Vineyard roots run strong and deep and I never have imagined calling anywhere else on earth home. I grew up on the Island, but plenty of people grow up plenty of places. They move, they call other cities, other towns their own. What has always rooted me to Martha’s Vineyard is what roots so many people here — a community with a heart much larger than the Island’s 100 square miles would suggest.

It’s a community I came to rely on and admire as a child and teenager in school here. Much as I often resented that this was a place where everyone knew my name (which meant that my parents found out I’d started hitchhiking about two days after I first tried it), I knew that there was something special and different about the kindness, the generosity and the strength of the people here.
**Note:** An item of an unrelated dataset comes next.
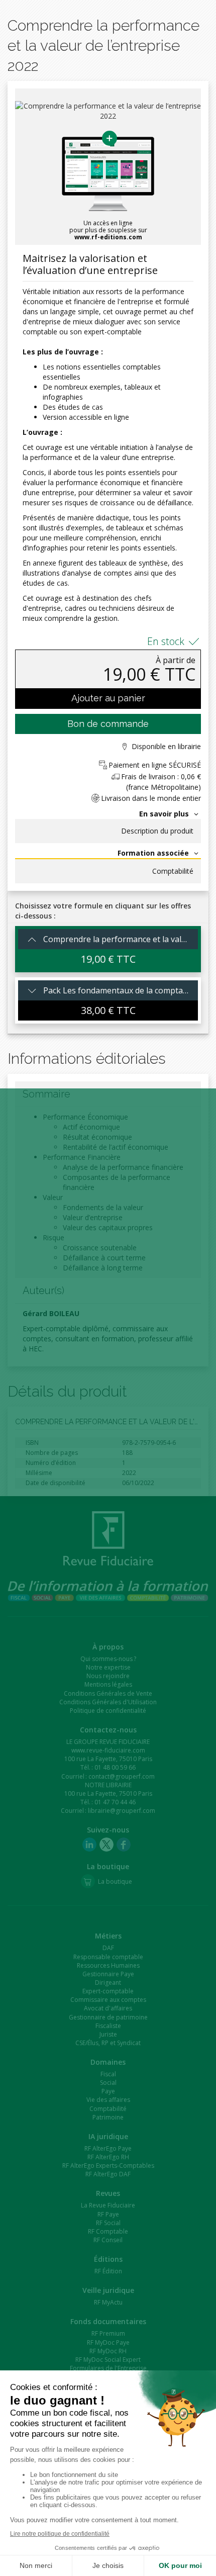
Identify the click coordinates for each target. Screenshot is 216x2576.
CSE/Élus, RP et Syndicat (108, 2043)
It was not until I returned to the Vineyard as a young adult, to report for this newspaper, that I was first humbled by the ties that bind this community together. Together we filled the Agricultural Hall and spilled onto the grounds around it after a Cape Air pilot and father of two went down with his plane one terrible morning. Together we gathered on Main street Vineyard Haven as a young couple watched their dreams and hard work go up in smoke on a pristine July Fourth day, their just-opened Café Moxie burning to the ground before so many eyes. But we take care of our own here, and we take care of ones we don’t even know as ours — when cancer strikes, when jobs are lost, when car accidents claim our children. This community supports each other unlike any community I had ever seen, been a part of, or imagined.

On Monday, this changed for me. The notion of home changed. I witnessed an outpouring of humanity and of community strength that made me think, for the first time, that a place other than the Vineyard was home. I’ve lived and worked in Boston for the past five years and on Monday afternoon, I landed at Logan after a long weekend in Washington, D.C. I went straight to Beacon street in Brookline to watch my first Boston Marathon. After leaving the Gazette, I had gone to work for the Boston Herald, and Patriot’s Day was always a holiday spent inside the newsroom. This year would be different. I just never imagined in how many ways.

Not long after finding a spot on the sidelines, a girl ran over, frantic. We heard the word “explosion” for the first of what now seems like countless times. We turned to social media, to the news, to the newspapers for more. We called friends and family. We received texts, sometimes delayed as an entire city jammed its cell phones and emails.

We wanted facts, but what we got were stories. Stories of firefighters, busboys, runners, fans, teachers, all making gestures that seemed small at the time, but were heroic and necessary at a moment when a city that should have been on top of its game was bleeding, shattered and stunned. As the news continued to unfold — tragically, uncertainly, confusingly — it soon became clear that this, right here in the geographic heart of this city, was community at its finest. Runners having just crossed the finish line kept on going, straight to the hospitals to donate blood. Reporters and photographers, police officers and EMTs on duty that day ran toward the explosion, risking their lives to help and comfort strangers around them. A restaurant owner in Kenmore Square did the only thing he knew to do — he ordered his cook to stop the line and fry up trays of grilled cheese sandwiches to deliver to runners stranded in the hotel lobby next door.

For every story out there reported, there are hundreds more that went unnoticed by the public, important only to those that lived them.

On Tuesday night, still raw and reeling, I met for a stiff drink with friends from growing up on the Vineyard. With heavy hearts we comforted each other and talked about home — about Boston, the city and community that belongs very much to us.

Julia Rappaport, a former reporter for the Vineyard Gazette, is writer and editor of online content at the Boston-based educational nonprofit Facing History and Ourselves.